About this exercise :: Set down exactly, with nothing added, the lines from the one containing "[Facebook] (340, 2424)" through the end of the entries.

*** Begin section ***

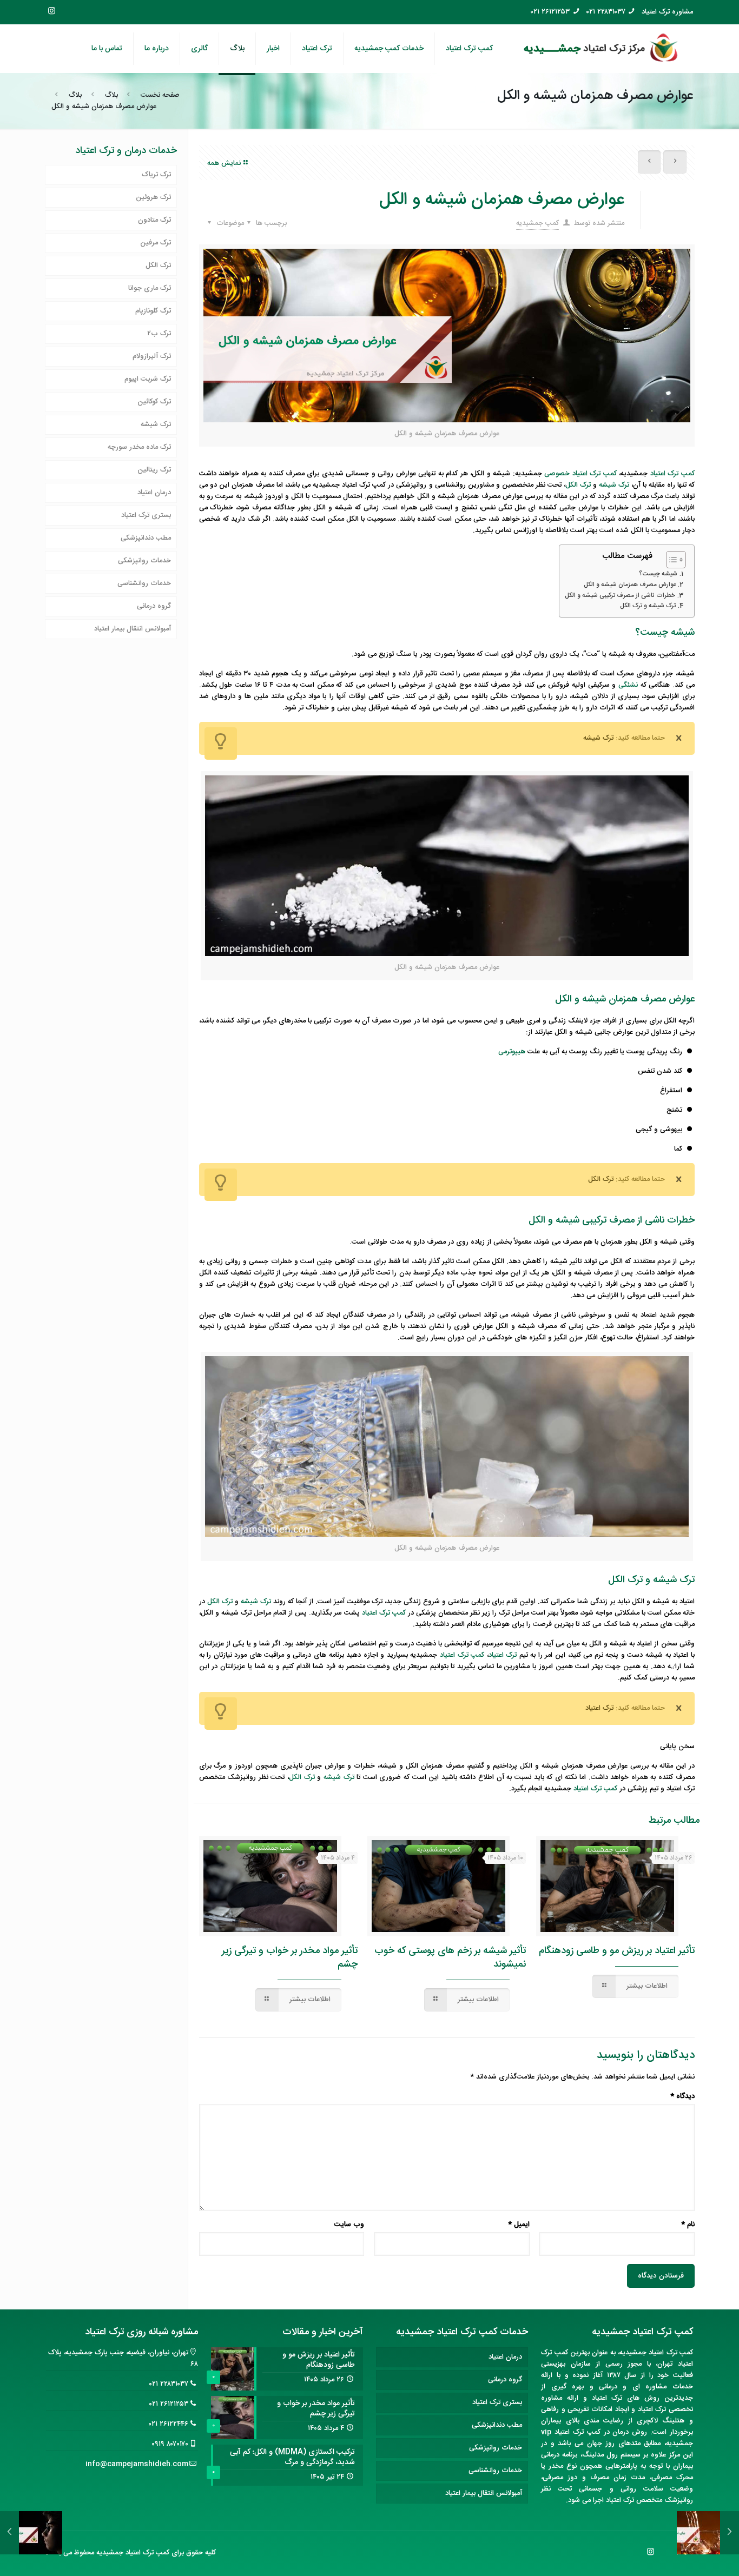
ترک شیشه (156, 424)
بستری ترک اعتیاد (146, 515)
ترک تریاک (156, 175)
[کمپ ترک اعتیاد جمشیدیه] (601, 48)
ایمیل (519, 2224)
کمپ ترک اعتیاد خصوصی (580, 474)
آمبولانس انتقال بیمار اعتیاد (132, 629)
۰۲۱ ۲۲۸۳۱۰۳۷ (605, 12)
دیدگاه (682, 2096)
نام (688, 2224)
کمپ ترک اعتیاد (672, 474)
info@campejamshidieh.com (136, 2464)
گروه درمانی (154, 606)
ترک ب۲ (159, 334)
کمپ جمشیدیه (537, 223)
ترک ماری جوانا (149, 288)
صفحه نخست (160, 95)
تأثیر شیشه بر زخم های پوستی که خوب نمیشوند (450, 1958)
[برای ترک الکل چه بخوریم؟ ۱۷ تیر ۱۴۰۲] (729, 2532)
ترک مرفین (155, 243)
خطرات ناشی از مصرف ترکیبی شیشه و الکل (620, 596)
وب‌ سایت (349, 2224)
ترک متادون (154, 220)
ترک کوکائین (154, 402)
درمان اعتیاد (154, 493)
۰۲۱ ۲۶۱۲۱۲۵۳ (550, 12)
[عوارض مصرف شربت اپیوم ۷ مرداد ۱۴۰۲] (9, 2532)
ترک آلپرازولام (152, 356)
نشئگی (628, 685)
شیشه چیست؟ (658, 574)
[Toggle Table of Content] (670, 559)
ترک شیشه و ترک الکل (648, 606)
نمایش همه (224, 163)
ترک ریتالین (154, 470)
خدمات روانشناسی (144, 583)
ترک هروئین (153, 197)
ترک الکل (158, 265)
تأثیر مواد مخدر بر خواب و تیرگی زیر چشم (290, 1958)
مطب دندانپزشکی (146, 538)
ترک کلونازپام (153, 311)
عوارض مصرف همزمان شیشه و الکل (630, 585)
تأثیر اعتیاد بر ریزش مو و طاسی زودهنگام (617, 1951)
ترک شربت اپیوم (147, 379)
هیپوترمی (511, 1052)
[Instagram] (51, 11)
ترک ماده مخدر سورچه (139, 447)
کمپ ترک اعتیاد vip (570, 2432)
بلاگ (111, 95)
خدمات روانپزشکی (144, 561)
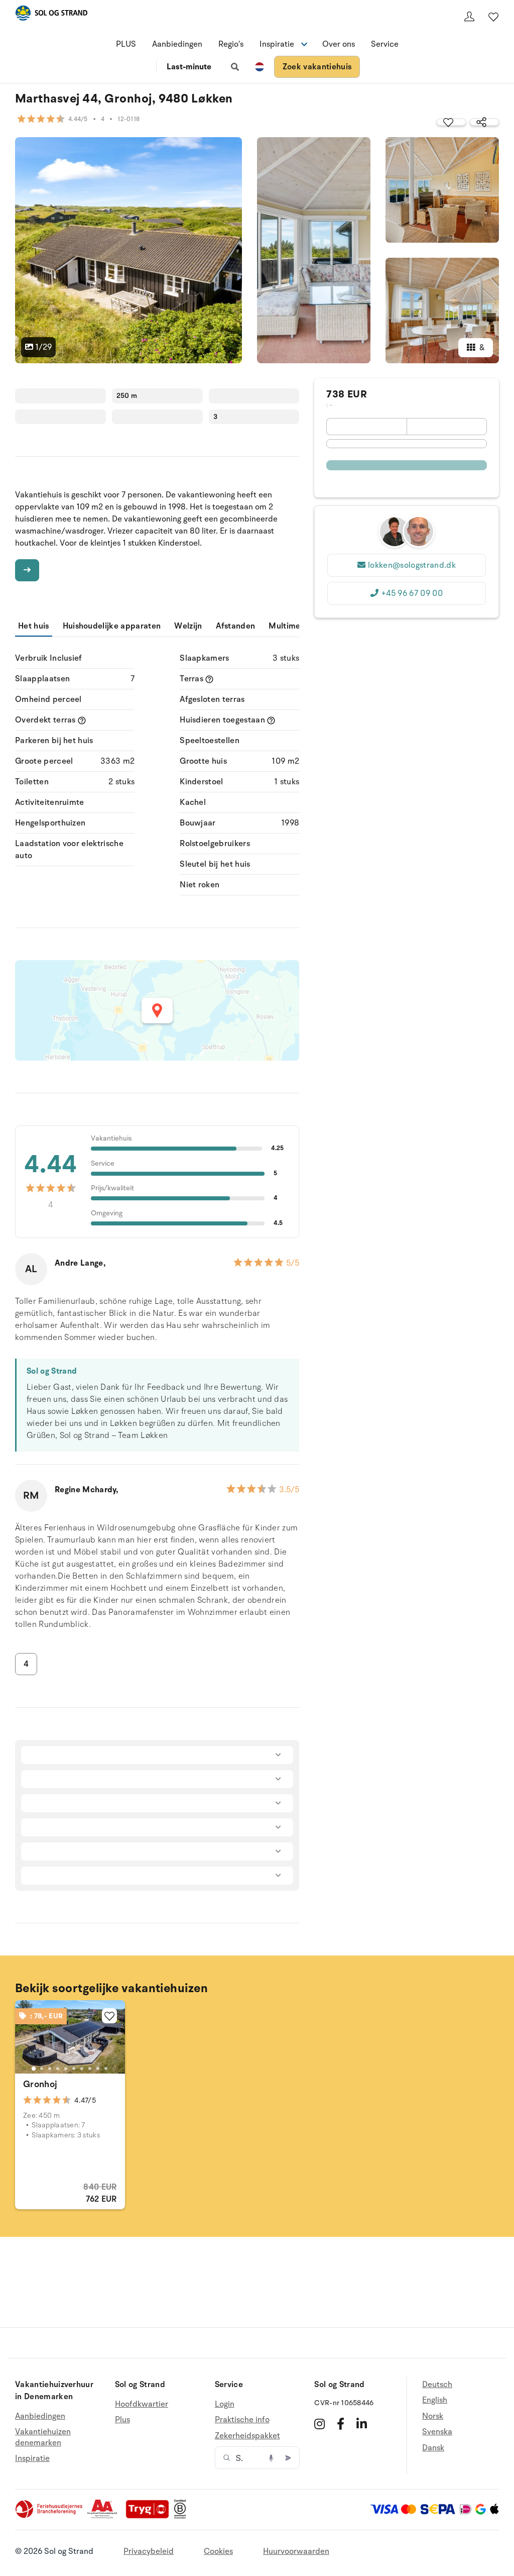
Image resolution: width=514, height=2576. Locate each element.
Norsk (432, 2416)
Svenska (437, 2431)
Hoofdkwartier (141, 2404)
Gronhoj (40, 2084)
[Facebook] (340, 2424)
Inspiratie (32, 2458)
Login (224, 2404)
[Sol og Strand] (51, 15)
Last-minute (189, 66)
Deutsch (437, 2385)
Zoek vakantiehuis (317, 66)
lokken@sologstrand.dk (412, 565)
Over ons (338, 44)
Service (385, 44)
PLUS (126, 44)
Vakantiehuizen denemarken (43, 2437)
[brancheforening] (49, 2516)
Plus (122, 2419)
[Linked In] (361, 2424)
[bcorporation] (182, 2516)
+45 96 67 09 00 (412, 593)
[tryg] (150, 2516)
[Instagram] (319, 2424)
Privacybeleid (148, 2551)
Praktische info (242, 2419)
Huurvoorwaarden (296, 2551)
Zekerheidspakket (247, 2435)
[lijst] (493, 16)
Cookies (218, 2551)
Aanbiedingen (177, 44)
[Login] (469, 16)
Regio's (230, 44)
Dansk (433, 2447)
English (434, 2400)
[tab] (33, 2068)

*** End section ***

Solution to this exercise ::
[Facebook] (340, 2424)
Inspiratie (32, 2458)
Login (224, 2404)
[Sol og Strand] (51, 15)
Last-minute (189, 66)
Deutsch (437, 2385)
Zoek vakantiehuis (317, 66)
lokken@sologstrand.dk (412, 565)
Over ons (338, 44)
Service (385, 44)
PLUS (126, 44)
Vakantiehuizen denemarken (43, 2437)
[brancheforening] (49, 2516)
Plus (122, 2419)
[Linked In] (361, 2424)
[bcorporation] (182, 2516)
+45 96 67 09 00 (412, 593)
[tryg] (150, 2516)
[Instagram] (319, 2424)
Privacybeleid (148, 2551)
Praktische info (242, 2419)
Huurvoorwaarden (296, 2551)
Zekerheidspakket (247, 2435)
[lijst] (493, 16)
Cookies (218, 2551)
Aanbiedingen (177, 44)
[Login] (469, 16)
Regio's (230, 44)
Dansk (433, 2447)
English (434, 2400)
[tab] (33, 2068)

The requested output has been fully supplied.